Along with the brand new Siri AI , Apple is introducing a number of new Apple Intelligence features—including a trio of new AI tools in the Photos app. We've been here before: Apple previously released AI-powered image editing features like Clean Up, which didn't necessarily hit the mark compared to similar tools from competitors like Google or Samsung. But this year appears to be a bit different: Apple's newest models, including those that work off-device, are improving existing features and powering new tools.

For the most part, it seems to be a step in the right direction. Apple’s Clean Up tool is much better The new Clean Up tool is perhaps the most important update here. In iOS 26, Clean Up used Apple's on-device AI models to remove objects, but it was hit-or-miss. Clean Up was okay at basic tasks, but I found it couldn't remove surrounding shadows, nor could it replace an object with something that looked like it was originally part of the image.

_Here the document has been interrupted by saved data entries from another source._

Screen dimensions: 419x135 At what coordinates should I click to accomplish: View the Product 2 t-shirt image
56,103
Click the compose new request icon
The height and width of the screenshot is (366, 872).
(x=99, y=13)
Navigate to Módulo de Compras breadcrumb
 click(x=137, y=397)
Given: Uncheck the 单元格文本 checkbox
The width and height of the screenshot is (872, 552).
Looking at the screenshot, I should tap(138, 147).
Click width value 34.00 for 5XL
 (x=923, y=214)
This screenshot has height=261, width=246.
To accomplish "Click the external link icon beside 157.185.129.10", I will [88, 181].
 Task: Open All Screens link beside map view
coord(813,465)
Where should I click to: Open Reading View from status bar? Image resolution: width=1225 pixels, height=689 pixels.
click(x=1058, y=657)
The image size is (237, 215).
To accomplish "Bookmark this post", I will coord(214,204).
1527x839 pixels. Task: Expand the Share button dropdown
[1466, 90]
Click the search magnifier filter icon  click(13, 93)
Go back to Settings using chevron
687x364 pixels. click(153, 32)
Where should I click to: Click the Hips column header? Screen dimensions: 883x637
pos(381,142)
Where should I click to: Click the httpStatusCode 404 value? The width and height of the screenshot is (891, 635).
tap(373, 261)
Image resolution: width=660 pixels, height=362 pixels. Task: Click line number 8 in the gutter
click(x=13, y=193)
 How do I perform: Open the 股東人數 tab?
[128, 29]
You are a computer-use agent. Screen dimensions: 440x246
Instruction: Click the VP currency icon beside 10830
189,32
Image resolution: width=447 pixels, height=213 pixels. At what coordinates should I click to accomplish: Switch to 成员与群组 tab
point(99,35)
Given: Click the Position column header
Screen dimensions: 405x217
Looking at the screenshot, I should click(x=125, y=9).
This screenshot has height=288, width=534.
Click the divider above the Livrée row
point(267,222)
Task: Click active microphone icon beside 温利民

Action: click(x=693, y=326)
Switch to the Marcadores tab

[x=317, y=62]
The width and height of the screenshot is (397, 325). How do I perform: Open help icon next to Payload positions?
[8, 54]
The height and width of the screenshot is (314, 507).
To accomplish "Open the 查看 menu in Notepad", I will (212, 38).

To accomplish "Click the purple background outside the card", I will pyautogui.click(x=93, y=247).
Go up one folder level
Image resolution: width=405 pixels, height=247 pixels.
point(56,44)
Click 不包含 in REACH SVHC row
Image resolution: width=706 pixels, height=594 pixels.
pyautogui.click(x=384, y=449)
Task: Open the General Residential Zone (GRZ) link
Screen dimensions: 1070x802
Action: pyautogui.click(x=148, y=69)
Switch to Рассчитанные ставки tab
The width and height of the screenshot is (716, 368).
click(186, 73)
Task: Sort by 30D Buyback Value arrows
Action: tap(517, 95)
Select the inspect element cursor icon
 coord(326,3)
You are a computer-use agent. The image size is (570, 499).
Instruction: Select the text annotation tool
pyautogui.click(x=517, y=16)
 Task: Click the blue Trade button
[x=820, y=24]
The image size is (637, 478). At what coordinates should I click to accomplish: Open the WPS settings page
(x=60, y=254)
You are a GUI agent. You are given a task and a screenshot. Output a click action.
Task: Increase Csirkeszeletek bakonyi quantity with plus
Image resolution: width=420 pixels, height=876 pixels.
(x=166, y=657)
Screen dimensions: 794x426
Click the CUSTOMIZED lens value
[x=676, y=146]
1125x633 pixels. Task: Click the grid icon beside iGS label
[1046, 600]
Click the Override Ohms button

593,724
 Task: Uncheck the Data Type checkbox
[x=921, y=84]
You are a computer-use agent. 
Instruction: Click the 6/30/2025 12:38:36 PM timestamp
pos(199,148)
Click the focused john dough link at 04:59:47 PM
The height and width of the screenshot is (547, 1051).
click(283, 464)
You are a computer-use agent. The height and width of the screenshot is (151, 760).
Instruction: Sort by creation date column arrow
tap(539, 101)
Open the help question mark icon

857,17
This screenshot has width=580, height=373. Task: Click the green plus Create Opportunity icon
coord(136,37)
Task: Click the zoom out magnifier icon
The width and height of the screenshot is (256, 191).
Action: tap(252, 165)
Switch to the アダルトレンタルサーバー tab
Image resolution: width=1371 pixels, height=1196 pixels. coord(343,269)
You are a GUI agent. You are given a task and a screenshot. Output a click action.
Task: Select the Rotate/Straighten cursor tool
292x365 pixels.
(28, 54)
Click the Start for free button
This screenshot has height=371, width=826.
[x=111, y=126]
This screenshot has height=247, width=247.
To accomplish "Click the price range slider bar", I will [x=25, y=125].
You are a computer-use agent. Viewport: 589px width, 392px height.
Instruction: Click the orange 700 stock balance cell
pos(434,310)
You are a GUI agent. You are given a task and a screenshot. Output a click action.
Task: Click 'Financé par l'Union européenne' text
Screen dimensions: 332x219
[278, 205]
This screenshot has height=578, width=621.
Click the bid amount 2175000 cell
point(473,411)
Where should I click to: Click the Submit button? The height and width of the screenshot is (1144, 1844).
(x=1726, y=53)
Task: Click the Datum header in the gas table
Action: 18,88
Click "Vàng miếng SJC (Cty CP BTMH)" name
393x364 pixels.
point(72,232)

Clean Up now uses a hybrid approach.

For simple tweaks, like removing a small object, it uses an on-device model, just like in iOS 26. But, for bigger, more complex tasks (like removing an obstruction around your face), i

Source: Lifehacker

Context

Tech news is rarely just a gadget headline. We frame what changed, who benefits, and what to watch next as details firm up.

Why this matters

Even when details are thin, these stories matter because they signal direction: pricing, policy, platform behavior, or security posture can shift quickly once momentum builds.

What to watch next

Watch for primary-source confirmation, changelog entries, and whether vendors publish remediation or rollout timelines.

Practical takeaways

1) Treat unconfirmed claims as provisional. 2) Check official statements before changing security or spending decisions. 3) Save links and dates so you can verify updates later.

FAQ

**Q: Is everything in this article confirmed?** A: The summary reflects publicly reported information at publication time. Analysis sections are clearly framed as context, not new reporting.

**Q: Will iByte update this page?** A: Yes. As primary sources publish more detail, this article can be refreshed without changing the URL.

Last updated: June 16, 2026.

Additional context: early-cycle stories often look bigger in headlines than in day-to-day impact. The useful move is to identify the smallest set of facts that would change your decision, then wait for those facts to land.